>> start Document segment
# spare donuts for front racing wheels?



## banshee (Jun 7, 2006)

it may be a stupid question, but does anyone know if the GTO donuts can handle the track? I've been looking for front racing wheels and can't find any. I figured I could buy another spare and put some z-rated tires on them.


----------



## BT802 (Aug 2, 2008)

If you replace the temporary tires like you're planning on doing you shouldnt have a problem. I have a friend who ran them at the track for 3 years. He had the temp. stuff shaved off the side, painted them silver and put motorcycle tires on them.


----------



## Rukee (Feb 8, 2007)

I don`t think you could get big enough tires on them, could you? Isn`t the spare rim like 4" wide or somethin?


----------



## Chrisco (Mar 19, 2007)

Rukee said:


> I don`t think you could get big enough tires on them, could you? Isn`t the spare rim like 4" wide or somethin?
>> end Document segment
>> start Extracted information
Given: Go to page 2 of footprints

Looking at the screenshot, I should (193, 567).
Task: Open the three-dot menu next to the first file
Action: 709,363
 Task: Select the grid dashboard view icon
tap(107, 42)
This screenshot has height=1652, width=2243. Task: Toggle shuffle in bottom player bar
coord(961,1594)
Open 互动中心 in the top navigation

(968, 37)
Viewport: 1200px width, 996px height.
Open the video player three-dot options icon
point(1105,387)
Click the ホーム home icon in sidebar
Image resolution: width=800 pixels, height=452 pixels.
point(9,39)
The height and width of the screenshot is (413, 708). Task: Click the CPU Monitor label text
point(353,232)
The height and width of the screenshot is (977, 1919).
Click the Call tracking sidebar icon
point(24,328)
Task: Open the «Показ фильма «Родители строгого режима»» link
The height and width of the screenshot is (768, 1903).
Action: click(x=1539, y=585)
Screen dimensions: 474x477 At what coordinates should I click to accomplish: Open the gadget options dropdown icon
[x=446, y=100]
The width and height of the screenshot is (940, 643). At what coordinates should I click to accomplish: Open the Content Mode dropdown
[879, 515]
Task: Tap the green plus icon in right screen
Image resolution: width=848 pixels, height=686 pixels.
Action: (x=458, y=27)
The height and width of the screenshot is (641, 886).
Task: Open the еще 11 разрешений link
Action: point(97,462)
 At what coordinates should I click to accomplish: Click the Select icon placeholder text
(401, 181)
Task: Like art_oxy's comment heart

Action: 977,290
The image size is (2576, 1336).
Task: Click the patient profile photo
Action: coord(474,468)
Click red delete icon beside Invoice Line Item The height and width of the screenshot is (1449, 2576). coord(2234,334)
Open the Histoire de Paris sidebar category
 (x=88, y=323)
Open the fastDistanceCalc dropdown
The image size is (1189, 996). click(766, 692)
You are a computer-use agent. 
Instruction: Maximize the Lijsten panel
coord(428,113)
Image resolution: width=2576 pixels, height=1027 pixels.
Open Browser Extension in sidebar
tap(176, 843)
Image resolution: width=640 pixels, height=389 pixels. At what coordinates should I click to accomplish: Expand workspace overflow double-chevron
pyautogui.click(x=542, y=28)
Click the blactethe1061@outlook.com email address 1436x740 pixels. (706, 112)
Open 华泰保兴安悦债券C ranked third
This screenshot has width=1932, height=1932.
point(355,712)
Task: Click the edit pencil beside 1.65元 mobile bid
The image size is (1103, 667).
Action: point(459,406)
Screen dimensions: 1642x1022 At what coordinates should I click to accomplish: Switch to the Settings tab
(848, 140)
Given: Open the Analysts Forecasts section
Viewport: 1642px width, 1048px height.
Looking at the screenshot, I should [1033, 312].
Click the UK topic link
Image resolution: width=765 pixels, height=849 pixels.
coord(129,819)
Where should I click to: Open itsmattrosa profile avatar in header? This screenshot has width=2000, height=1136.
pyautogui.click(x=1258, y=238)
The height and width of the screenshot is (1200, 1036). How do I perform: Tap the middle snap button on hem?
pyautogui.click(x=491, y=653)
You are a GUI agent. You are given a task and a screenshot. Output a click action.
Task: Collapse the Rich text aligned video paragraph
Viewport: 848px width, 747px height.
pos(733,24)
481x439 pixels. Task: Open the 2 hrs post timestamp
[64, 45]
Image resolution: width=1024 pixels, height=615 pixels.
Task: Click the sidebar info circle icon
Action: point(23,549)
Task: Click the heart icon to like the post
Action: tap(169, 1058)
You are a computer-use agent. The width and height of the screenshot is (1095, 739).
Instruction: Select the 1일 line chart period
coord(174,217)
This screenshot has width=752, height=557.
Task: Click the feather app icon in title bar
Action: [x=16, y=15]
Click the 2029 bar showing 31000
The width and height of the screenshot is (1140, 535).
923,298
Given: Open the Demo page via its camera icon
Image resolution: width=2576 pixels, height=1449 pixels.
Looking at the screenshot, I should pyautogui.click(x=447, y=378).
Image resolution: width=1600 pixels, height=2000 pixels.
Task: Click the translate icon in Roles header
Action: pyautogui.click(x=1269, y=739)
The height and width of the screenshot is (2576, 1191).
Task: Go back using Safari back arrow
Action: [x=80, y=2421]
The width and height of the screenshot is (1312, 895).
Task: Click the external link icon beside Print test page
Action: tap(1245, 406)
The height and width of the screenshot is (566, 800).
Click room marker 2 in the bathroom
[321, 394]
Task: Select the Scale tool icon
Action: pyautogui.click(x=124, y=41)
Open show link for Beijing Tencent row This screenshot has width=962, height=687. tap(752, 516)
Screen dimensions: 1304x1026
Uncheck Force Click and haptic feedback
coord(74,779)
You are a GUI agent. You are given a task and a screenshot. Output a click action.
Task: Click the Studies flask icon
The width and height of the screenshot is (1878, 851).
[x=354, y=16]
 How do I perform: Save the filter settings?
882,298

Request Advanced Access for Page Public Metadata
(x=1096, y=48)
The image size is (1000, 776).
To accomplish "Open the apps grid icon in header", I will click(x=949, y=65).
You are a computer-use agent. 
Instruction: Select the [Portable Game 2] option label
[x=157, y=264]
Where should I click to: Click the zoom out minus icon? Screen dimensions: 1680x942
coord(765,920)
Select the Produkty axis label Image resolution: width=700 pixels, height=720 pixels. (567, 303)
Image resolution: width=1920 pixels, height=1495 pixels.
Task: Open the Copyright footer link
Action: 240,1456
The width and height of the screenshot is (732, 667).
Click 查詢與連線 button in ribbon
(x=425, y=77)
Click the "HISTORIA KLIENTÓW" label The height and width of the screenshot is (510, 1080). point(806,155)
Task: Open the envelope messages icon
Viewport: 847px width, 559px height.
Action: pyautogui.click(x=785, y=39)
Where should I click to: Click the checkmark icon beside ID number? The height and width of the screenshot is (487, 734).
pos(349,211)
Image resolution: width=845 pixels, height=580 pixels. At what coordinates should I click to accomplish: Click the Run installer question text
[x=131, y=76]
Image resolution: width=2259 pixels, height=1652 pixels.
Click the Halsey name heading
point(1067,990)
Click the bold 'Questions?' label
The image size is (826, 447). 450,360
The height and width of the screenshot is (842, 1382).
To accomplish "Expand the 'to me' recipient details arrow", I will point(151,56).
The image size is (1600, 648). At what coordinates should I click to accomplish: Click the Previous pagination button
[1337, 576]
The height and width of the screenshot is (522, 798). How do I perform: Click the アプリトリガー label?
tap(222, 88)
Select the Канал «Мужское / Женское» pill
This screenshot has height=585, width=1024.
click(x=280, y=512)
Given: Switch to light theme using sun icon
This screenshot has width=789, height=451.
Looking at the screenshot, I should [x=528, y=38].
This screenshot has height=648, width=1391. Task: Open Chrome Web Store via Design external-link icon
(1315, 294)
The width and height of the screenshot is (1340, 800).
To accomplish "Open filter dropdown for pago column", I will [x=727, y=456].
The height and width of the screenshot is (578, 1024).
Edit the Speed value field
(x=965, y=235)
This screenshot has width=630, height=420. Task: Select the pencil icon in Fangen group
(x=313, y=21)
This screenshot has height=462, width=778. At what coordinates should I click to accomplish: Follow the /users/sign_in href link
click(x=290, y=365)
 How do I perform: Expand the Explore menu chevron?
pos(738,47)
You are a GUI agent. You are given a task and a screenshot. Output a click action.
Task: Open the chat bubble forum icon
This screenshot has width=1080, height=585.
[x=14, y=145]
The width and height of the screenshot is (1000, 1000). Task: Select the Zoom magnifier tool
>> end Extracted information
▶ **Problem requirements**: Please rewrite the part of the spare-donut thread starting at "## BT802 (Aug" and ending at "motorcycle tires on them.", putting "black" in place of "silver". The items have nothing to do with this.

▶ **Answer to this task**:
## BT802 (Aug 2, 2008)

If you replace the temporary tires like you're planning on doing you shouldnt have a problem. I have a friend who ran them at the track for 3 years. He had the temp. stuff shaved off the side, painted them black and put motorcycle tires on them.